Problem description.
What follows is a set of records; repeat all of them exactly.

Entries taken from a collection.
++++

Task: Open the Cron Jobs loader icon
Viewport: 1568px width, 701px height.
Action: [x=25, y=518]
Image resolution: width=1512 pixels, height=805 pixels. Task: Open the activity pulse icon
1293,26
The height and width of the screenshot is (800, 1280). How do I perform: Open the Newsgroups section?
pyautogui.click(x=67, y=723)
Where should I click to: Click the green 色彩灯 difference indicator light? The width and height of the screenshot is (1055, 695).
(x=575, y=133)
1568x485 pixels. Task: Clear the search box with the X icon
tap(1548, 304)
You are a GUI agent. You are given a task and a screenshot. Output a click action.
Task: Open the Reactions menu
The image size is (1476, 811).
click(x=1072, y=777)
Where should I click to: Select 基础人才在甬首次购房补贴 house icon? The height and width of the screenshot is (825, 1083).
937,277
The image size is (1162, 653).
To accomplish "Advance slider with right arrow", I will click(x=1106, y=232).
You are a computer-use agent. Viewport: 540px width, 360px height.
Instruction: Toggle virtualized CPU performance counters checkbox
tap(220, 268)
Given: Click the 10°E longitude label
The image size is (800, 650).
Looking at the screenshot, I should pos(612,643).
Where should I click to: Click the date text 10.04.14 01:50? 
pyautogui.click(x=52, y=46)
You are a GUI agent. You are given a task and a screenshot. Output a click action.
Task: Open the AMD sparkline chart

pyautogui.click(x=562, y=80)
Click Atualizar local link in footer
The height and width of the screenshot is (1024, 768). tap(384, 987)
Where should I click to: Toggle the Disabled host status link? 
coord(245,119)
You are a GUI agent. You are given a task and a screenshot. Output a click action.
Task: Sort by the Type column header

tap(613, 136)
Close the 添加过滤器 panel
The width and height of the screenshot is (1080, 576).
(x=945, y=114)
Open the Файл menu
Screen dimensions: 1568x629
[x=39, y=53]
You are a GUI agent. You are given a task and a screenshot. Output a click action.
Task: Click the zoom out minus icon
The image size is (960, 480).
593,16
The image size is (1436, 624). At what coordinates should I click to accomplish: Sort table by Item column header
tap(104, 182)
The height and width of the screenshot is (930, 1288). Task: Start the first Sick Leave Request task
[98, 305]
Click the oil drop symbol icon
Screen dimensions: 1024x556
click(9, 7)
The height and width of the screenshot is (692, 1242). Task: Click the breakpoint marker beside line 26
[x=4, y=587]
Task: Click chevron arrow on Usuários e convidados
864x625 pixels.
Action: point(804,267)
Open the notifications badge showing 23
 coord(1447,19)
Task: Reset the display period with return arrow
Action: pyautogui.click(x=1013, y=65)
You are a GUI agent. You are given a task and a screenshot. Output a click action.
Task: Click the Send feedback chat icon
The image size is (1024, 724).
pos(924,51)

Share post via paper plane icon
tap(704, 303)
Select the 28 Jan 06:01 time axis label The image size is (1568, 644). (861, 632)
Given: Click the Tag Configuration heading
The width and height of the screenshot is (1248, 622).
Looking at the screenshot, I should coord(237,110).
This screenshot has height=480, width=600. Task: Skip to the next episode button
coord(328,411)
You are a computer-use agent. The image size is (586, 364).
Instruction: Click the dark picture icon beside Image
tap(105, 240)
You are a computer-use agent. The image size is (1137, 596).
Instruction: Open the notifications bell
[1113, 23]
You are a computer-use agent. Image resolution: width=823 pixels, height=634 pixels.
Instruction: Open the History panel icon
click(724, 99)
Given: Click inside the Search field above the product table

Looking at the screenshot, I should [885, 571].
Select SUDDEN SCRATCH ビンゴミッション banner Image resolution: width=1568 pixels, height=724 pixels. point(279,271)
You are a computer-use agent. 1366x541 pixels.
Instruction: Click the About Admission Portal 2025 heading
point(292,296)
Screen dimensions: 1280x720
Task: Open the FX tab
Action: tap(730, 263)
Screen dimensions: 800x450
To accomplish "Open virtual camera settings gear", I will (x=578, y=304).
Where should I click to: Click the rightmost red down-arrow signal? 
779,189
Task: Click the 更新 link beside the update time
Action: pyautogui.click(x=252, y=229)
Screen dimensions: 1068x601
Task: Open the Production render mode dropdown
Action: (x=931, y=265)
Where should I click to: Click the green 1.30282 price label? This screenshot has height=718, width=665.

++++

Result.
Task: Open the Cron Jobs loader icon
Viewport: 1568px width, 701px height.
Action: [x=25, y=518]
Image resolution: width=1512 pixels, height=805 pixels. Task: Open the activity pulse icon
1293,26
The height and width of the screenshot is (800, 1280). How do I perform: Open the Newsgroups section?
pyautogui.click(x=67, y=723)
Where should I click to: Click the green 色彩灯 difference indicator light? The width and height of the screenshot is (1055, 695).
(x=575, y=133)
1568x485 pixels. Task: Clear the search box with the X icon
tap(1548, 304)
You are a GUI agent. You are given a task and a screenshot. Output a click action.
Task: Open the Reactions menu
The image size is (1476, 811).
click(x=1072, y=777)
Where should I click to: Select 基础人才在甬首次购房补贴 house icon? The height and width of the screenshot is (825, 1083).
937,277
The image size is (1162, 653).
To accomplish "Advance slider with right arrow", I will click(x=1106, y=232).
You are a computer-use agent. Viewport: 540px width, 360px height.
Instruction: Toggle virtualized CPU performance counters checkbox
tap(220, 268)
Given: Click the 10°E longitude label
The image size is (800, 650).
Looking at the screenshot, I should pos(612,643).
Where should I click to: Click the date text 10.04.14 01:50? 
pyautogui.click(x=52, y=46)
You are a GUI agent. You are given a task and a screenshot. Output a click action.
Task: Open the AMD sparkline chart

pyautogui.click(x=562, y=80)
Click Atualizar local link in footer
The height and width of the screenshot is (1024, 768). tap(384, 987)
Where should I click to: Toggle the Disabled host status link? 
coord(245,119)
You are a GUI agent. You are given a task and a screenshot. Output a click action.
Task: Sort by the Type column header

tap(613, 136)
Close the 添加过滤器 panel
The width and height of the screenshot is (1080, 576).
(x=945, y=114)
Open the Файл menu
Screen dimensions: 1568x629
[x=39, y=53]
You are a GUI agent. You are given a task and a screenshot. Output a click action.
Task: Click the zoom out minus icon
The image size is (960, 480).
593,16
The image size is (1436, 624). At what coordinates should I click to accomplish: Sort table by Item column header
tap(104, 182)
The height and width of the screenshot is (930, 1288). Task: Start the first Sick Leave Request task
[98, 305]
Click the oil drop symbol icon
Screen dimensions: 1024x556
click(9, 7)
The height and width of the screenshot is (692, 1242). Task: Click the breakpoint marker beside line 26
[x=4, y=587]
Task: Click chevron arrow on Usuários e convidados
864x625 pixels.
Action: point(804,267)
Open the notifications badge showing 23
 coord(1447,19)
Task: Reset the display period with return arrow
Action: pyautogui.click(x=1013, y=65)
You are a GUI agent. You are given a task and a screenshot. Output a click action.
Task: Click the Send feedback chat icon
The image size is (1024, 724).
pos(924,51)

Share post via paper plane icon
tap(704, 303)
Select the 28 Jan 06:01 time axis label The image size is (1568, 644). (861, 632)
Given: Click the Tag Configuration heading
The width and height of the screenshot is (1248, 622).
Looking at the screenshot, I should coord(237,110).
This screenshot has height=480, width=600. Task: Skip to the next episode button
coord(328,411)
You are a computer-use agent. The image size is (586, 364).
Instruction: Click the dark picture icon beside Image
tap(105, 240)
You are a computer-use agent. The image size is (1137, 596).
Instruction: Open the notifications bell
[1113, 23]
You are a computer-use agent. Image resolution: width=823 pixels, height=634 pixels.
Instruction: Open the History panel icon
click(724, 99)
Given: Click inside the Search field above the product table

Looking at the screenshot, I should [885, 571].
Select SUDDEN SCRATCH ビンゴミッション banner Image resolution: width=1568 pixels, height=724 pixels. point(279,271)
You are a computer-use agent. 1366x541 pixels.
Instruction: Click the About Admission Portal 2025 heading
point(292,296)
Screen dimensions: 1280x720
Task: Open the FX tab
Action: tap(730, 263)
Screen dimensions: 800x450
To accomplish "Open virtual camera settings gear", I will (x=578, y=304).
Where should I click to: Click the rightmost red down-arrow signal? 
779,189
Task: Click the 更新 link beside the update time
Action: pyautogui.click(x=252, y=229)
Screen dimensions: 1068x601
Task: Open the Production render mode dropdown
Action: (x=931, y=265)
Where should I click to: Click the green 1.30282 price label? This screenshot has height=718, width=665.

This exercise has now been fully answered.